Extracted records
------------------------------------------------------------------------
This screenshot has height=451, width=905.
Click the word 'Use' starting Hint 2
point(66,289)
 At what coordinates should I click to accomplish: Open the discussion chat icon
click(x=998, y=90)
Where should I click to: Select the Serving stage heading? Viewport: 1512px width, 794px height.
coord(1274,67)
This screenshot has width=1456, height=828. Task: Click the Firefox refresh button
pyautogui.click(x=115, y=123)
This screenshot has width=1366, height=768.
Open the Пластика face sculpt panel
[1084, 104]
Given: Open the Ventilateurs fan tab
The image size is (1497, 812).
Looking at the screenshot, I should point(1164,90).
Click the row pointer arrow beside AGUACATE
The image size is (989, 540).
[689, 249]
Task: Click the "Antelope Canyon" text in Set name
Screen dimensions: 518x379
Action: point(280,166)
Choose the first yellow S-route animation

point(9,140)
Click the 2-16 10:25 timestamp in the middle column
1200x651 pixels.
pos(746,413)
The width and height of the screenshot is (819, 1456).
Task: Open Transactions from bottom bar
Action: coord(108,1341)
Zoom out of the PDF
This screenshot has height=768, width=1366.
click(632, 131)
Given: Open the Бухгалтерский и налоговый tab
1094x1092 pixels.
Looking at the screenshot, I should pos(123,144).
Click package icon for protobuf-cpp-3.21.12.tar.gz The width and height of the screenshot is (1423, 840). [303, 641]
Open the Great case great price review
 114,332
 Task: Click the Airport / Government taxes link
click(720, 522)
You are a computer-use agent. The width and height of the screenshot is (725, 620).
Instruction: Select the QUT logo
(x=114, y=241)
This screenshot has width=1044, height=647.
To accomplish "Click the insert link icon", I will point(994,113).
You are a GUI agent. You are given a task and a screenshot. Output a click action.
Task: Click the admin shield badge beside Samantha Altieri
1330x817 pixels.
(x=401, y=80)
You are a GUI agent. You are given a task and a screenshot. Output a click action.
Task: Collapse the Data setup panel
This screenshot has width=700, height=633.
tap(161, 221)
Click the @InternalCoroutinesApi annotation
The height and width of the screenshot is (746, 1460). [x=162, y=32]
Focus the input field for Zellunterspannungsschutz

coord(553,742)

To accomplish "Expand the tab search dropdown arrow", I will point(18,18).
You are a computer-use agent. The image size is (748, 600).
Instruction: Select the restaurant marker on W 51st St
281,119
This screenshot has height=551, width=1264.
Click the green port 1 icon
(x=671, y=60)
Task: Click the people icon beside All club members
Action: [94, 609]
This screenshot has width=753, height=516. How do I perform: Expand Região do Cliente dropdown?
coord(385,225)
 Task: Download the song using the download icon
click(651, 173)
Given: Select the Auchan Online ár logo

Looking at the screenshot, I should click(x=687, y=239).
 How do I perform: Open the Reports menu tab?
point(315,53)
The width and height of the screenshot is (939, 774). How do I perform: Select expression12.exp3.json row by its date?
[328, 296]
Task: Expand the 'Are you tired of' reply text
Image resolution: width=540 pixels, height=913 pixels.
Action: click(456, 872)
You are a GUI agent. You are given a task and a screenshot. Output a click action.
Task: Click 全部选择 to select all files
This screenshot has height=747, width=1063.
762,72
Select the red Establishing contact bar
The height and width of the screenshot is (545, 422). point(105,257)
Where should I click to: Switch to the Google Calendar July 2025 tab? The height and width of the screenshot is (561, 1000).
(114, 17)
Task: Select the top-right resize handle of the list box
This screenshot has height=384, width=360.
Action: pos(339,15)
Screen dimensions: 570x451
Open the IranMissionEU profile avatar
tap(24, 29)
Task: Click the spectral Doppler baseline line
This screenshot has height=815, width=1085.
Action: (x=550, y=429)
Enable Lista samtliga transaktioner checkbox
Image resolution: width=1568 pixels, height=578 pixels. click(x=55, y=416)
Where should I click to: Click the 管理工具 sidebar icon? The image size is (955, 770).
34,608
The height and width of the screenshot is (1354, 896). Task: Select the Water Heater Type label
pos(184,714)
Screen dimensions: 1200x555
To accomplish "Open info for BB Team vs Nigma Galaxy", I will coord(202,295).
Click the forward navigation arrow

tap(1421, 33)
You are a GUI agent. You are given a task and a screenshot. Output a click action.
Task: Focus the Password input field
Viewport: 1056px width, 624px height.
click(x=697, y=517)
------------------------------------------------------------------------
**Your instructions**
A complete, exact copy of the entries above is what is wanted.

**Response to the exercise**
This screenshot has height=451, width=905.
Click the word 'Use' starting Hint 2
point(66,289)
 At what coordinates should I click to accomplish: Open the discussion chat icon
click(x=998, y=90)
Where should I click to: Select the Serving stage heading? Viewport: 1512px width, 794px height.
coord(1274,67)
This screenshot has width=1456, height=828. Task: Click the Firefox refresh button
pyautogui.click(x=115, y=123)
This screenshot has width=1366, height=768.
Open the Пластика face sculpt panel
[1084, 104]
Given: Open the Ventilateurs fan tab
The image size is (1497, 812).
Looking at the screenshot, I should point(1164,90).
Click the row pointer arrow beside AGUACATE
The image size is (989, 540).
[689, 249]
Task: Click the "Antelope Canyon" text in Set name
Screen dimensions: 518x379
Action: point(280,166)
Choose the first yellow S-route animation

point(9,140)
Click the 2-16 10:25 timestamp in the middle column
1200x651 pixels.
pos(746,413)
The width and height of the screenshot is (819, 1456).
Task: Open Transactions from bottom bar
Action: coord(108,1341)
Zoom out of the PDF
This screenshot has height=768, width=1366.
click(632, 131)
Given: Open the Бухгалтерский и налоговый tab
1094x1092 pixels.
Looking at the screenshot, I should pos(123,144).
Click package icon for protobuf-cpp-3.21.12.tar.gz The width and height of the screenshot is (1423, 840). [303, 641]
Open the Great case great price review
 114,332
 Task: Click the Airport / Government taxes link
click(720, 522)
You are a computer-use agent. The width and height of the screenshot is (725, 620).
Instruction: Select the QUT logo
(x=114, y=241)
This screenshot has width=1044, height=647.
To accomplish "Click the insert link icon", I will point(994,113).
You are a GUI agent. You are given a task and a screenshot. Output a click action.
Task: Click the admin shield badge beside Samantha Altieri
1330x817 pixels.
(x=401, y=80)
You are a GUI agent. You are given a task and a screenshot. Output a click action.
Task: Collapse the Data setup panel
This screenshot has width=700, height=633.
tap(161, 221)
Click the @InternalCoroutinesApi annotation
The height and width of the screenshot is (746, 1460). [x=162, y=32]
Focus the input field for Zellunterspannungsschutz

coord(553,742)

To accomplish "Expand the tab search dropdown arrow", I will point(18,18).
You are a computer-use agent. The image size is (748, 600).
Instruction: Select the restaurant marker on W 51st St
281,119
This screenshot has height=551, width=1264.
Click the green port 1 icon
(x=671, y=60)
Task: Click the people icon beside All club members
Action: [94, 609]
This screenshot has width=753, height=516. How do I perform: Expand Região do Cliente dropdown?
coord(385,225)
 Task: Download the song using the download icon
click(651, 173)
Given: Select the Auchan Online ár logo

Looking at the screenshot, I should click(x=687, y=239).
 How do I perform: Open the Reports menu tab?
point(315,53)
The width and height of the screenshot is (939, 774). How do I perform: Select expression12.exp3.json row by its date?
[328, 296]
Task: Expand the 'Are you tired of' reply text
Image resolution: width=540 pixels, height=913 pixels.
Action: click(456, 872)
You are a GUI agent. You are given a task and a screenshot. Output a click action.
Task: Click 全部选择 to select all files
This screenshot has height=747, width=1063.
762,72
Select the red Establishing contact bar
The height and width of the screenshot is (545, 422). point(105,257)
Where should I click to: Switch to the Google Calendar July 2025 tab? The height and width of the screenshot is (561, 1000).
(114, 17)
Task: Select the top-right resize handle of the list box
This screenshot has height=384, width=360.
Action: pos(339,15)
Screen dimensions: 570x451
Open the IranMissionEU profile avatar
tap(24, 29)
Task: Click the spectral Doppler baseline line
This screenshot has height=815, width=1085.
Action: (x=550, y=429)
Enable Lista samtliga transaktioner checkbox
Image resolution: width=1568 pixels, height=578 pixels. click(x=55, y=416)
Where should I click to: Click the 管理工具 sidebar icon? The image size is (955, 770).
34,608
The height and width of the screenshot is (1354, 896). Task: Select the Water Heater Type label
pos(184,714)
Screen dimensions: 1200x555
To accomplish "Open info for BB Team vs Nigma Galaxy", I will coord(202,295).
Click the forward navigation arrow

tap(1421, 33)
You are a GUI agent. You are given a task and a screenshot. Output a click action.
Task: Focus the Password input field
Viewport: 1056px width, 624px height.
click(x=697, y=517)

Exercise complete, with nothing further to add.